Brimming with passion, Crockett, a big, lush dancer, was the season’s star. She’s the antithesis of the Graham body type, but, like all the great ones before her, she treats the movement with devotion. She’s improved tremendously from past seasons, letting go of the tension that used to plague her upper body. She has attained a certain amount of calm; as a performer, she now trusts herself to be vulnerable without sacrificing power. As the PioneerWoman in Appalachian Spring-a part that could have been created especially for her-she was breathtaking. Next time around, I want to see her as the Bride.
None of these dancers (they tried!) could save Acts of Light, which was performed frequently and never without glaring mistakes. A glitzy work in which the dancers wear gold unitards by Halston, the final section, “Ritual to the Sun,” brings Graham’s classroom exercises to life on the stage. That joyous celebration is meant to feature the Graham technique performed in shimmering unison. Night after night, it looked more like improvisation, the dancers in the front glancing sideways to see if it was time to change positions. In essence, a piece that should have been easy and fun actually looked hard. I saw wobbly inner thighs, weak attitudes, and, across the board, faulty centers. Roél, a principal dancer, fumbled his way through the “Conversation of Lovers” on two occasions; in one, poor Elizabeth Auclair practically had to romance herself.
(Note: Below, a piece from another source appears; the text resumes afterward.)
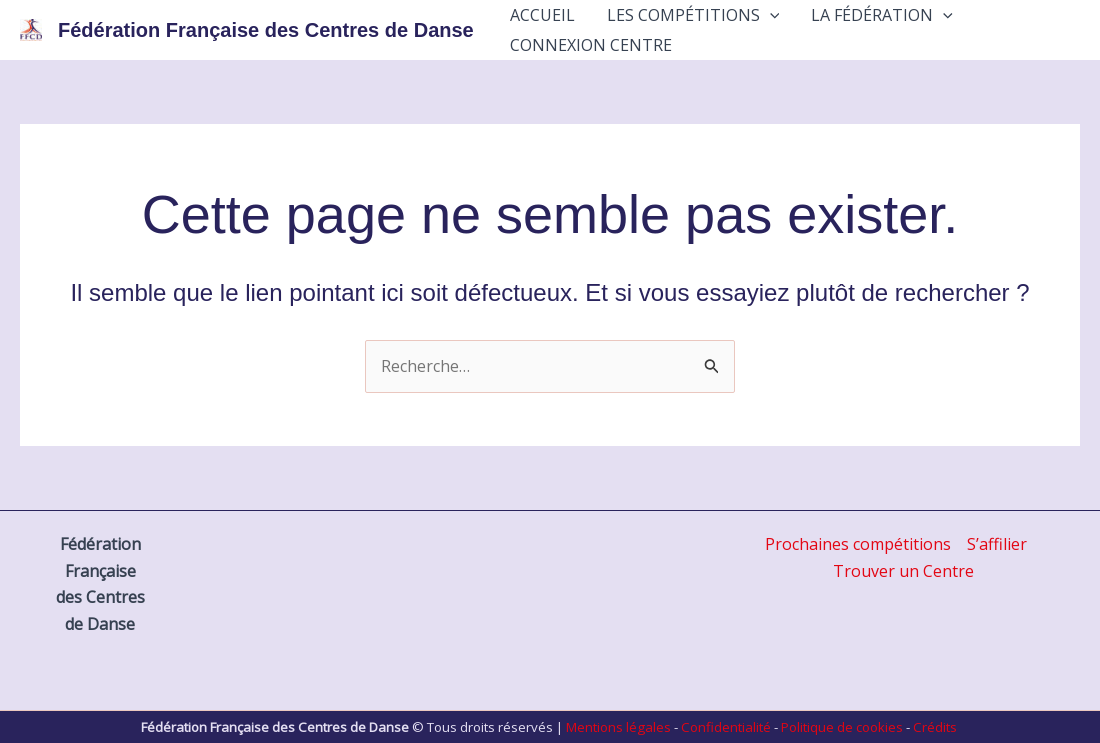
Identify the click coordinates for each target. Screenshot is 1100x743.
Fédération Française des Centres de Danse (266, 30)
All these inconsistencies and mistakes didn’t kill Graham for me; I wanted more. Dancers only improve by dancing, not so much in class, but onstage. And anyway, the biggest mistake wasn’t made onstage, but in the audience. Where were the so-called downtown dancers, the ones you see religiously attending concerts by Merce Cunningham? Over and over, I was stunned by Graham’s inventiveness of character, her way of solving spatial problems-she’s not just a choreographer to appreciate for historical purposes, but also a teacher, for dancers and audiences alike. And I think she would be pleased to know that, even after all these years, her company is still a verb.
Gia Kourlas is the dance editor of Time Out New York.